В самом центре зеленой каймы, там, где правая и левая сторона ее почти смыкались перед нами, висел в голубом прозрачном воздухе белый город; как мелкие искры блистали, меняя постоянно направление своих лучей, купола церквей и соборов. С каждым движением парохода то выдвигались белые линии набережной, то вырезывались белые силуэты колоколен. Город поднимался над рекою все выше и выше. Казалось, между ним и уровнем воды легла смутная, мглистая полоса… она все ширилась и ширилась… искра за искрой пропадала над нею; белая линия суживалась и сокращалась… Вот и все погасло, только одна точка еще лучится, когда вглядишься в эту даль. Одна слабая точка, да и та, кажется, высоко в небе. И она потухла, и зеленые берега сомкнулись перед нами.
А впереди были облака, вода и небо.
На самом краю его, как неведомый, чудный гористый край, постоянно меняя свои очертания, вздымалась серебряная, матово-серебряная, с золотисто-голубыми тонами полоса облаков… Воображение дорисовывало между этими фантастическими вершинами призрачных гор — глубокие, лесистые долины, на тихих берегах белые города, маленькие, все потонувшие в зелени. Так и манило туда, туда, далеко — в эти поэтические пустыни.
А капитан-монах опасливо глядел на эту, все выраставшую из-за моря кайму. Зоркие глаза его как будто высматривали что-то грозившее пароходу. Не бурю ли?
Что за дело! Пока еще лазурь уходившего в недосягаемую высь неба была безмятежна, упругие волны смиренно лизали бока парохода, бесконечный простор дышал красою мира и покоя.
Откуда-то с берега ветром донесло как будто звуки пастушьего рожка… Да, это они. Целый рой воспоминаний, красок, образов, голосов словно вспыхнул в памяти. Так разом поднимается вверх встревоженный рой пчел. Какою-то прелестью уединения веяло от этих звуков… Мы, словно зачарованные, внимали им. И тихая грусть незримо-неслышимо проникала в сердце…
А берега казались все ниже и ниже, концы их направо и налево все отходили от нас, сливаясь с серым простором лимана.
— Скажите, какая огромность! — послышалось за мною, и все очарование исчезло. Флюс в юбке наслаждался природой.

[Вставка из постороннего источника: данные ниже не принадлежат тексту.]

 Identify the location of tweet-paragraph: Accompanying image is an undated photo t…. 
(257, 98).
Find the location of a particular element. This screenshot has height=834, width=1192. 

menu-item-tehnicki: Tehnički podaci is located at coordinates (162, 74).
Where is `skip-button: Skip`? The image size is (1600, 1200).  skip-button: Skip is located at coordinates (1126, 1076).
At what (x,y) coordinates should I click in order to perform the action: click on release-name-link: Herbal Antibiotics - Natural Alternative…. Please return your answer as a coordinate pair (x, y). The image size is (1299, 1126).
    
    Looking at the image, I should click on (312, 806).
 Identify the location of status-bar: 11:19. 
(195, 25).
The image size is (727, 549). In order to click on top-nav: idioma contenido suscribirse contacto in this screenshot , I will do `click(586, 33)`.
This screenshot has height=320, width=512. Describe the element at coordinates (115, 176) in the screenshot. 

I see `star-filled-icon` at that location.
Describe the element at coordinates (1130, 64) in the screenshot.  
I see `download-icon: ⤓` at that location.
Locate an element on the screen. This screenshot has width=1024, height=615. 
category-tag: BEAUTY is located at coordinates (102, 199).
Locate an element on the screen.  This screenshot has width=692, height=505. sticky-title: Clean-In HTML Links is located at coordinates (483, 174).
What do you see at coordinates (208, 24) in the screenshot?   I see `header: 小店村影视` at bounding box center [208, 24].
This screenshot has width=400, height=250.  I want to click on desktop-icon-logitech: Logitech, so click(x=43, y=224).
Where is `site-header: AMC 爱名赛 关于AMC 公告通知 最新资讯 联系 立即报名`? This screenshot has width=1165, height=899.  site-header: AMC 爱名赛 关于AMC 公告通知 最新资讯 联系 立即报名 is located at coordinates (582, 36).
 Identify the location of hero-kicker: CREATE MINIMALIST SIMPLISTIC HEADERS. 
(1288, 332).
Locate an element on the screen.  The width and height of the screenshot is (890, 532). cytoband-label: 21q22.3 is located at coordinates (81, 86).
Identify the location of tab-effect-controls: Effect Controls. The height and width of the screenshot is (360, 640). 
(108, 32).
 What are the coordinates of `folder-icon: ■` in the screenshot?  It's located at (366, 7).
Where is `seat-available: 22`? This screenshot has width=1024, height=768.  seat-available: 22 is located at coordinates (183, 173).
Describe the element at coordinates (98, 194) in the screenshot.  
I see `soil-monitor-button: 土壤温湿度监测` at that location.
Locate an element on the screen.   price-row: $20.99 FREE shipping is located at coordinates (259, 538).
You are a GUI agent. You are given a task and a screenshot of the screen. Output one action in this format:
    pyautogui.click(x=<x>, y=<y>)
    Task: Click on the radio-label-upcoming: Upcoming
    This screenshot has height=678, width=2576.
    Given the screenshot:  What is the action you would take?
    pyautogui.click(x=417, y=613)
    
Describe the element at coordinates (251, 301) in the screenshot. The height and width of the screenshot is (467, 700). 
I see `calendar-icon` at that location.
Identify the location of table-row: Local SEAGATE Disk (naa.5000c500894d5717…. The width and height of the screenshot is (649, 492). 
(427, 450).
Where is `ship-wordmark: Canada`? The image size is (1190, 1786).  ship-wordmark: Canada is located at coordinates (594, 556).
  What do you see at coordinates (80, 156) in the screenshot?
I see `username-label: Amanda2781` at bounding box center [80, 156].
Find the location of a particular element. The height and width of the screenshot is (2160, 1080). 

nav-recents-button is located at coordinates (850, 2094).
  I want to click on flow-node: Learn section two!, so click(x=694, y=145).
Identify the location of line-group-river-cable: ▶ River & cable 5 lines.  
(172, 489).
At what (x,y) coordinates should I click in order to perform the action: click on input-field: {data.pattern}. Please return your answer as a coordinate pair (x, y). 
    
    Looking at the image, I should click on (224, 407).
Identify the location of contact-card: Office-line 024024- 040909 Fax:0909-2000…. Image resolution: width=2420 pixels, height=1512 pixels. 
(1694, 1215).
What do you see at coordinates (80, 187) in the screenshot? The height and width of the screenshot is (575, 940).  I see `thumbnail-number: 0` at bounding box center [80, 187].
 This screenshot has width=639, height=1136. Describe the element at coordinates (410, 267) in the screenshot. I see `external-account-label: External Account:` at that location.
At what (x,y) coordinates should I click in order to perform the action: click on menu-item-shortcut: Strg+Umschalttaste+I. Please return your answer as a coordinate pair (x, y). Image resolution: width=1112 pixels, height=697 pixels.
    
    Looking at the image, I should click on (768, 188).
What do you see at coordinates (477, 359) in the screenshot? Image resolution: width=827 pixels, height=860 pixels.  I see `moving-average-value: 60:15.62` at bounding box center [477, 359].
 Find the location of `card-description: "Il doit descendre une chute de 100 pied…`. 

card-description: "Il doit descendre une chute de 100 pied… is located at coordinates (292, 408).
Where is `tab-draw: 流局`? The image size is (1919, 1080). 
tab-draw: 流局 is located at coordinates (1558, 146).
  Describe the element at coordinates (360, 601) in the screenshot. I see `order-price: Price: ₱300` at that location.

За одно это выражение я готов был выбросить ее за борт.
II
Отец Иоанн — командир парохода
Я поднялся наверх к капитану.
Отсюда вид становился еще шире. Казалось, что еще миг — и полусмытые берега лимана пропадут вовсе. Мимо нас быстро проплыла поморская шкуна. На одну минуту в глазах мелькнули две невысокие мачты, три паруса и какой-то коренастый малый в шерстяной фуфайке, копошившийся на палубе. На корме шкуны преспокойно спала поморка, в алом кумачном сарафане.
И снова пустынная ширь зеленовато-серой воды.
Капитан парохода крайне заинтересовал меня своею наружностью. Небольшого роста, весь как будто состоящий из нервов и жил, он ни на одну минуту не оставался в бездействии: то он сбегал вниз к рулю и сам поворачивал его, избегая переносных мелей, то опять зорко оглядывал окрестности, командуя экипажу. Белая парусинная ряса во все стороны развевалась ветром, черный клобук торчал на затылке, длинные каштановые волосы обрамляли еще молодое, но серьезное и умное лицо, все черты которого обнаруживали мужество, силу и сметливость.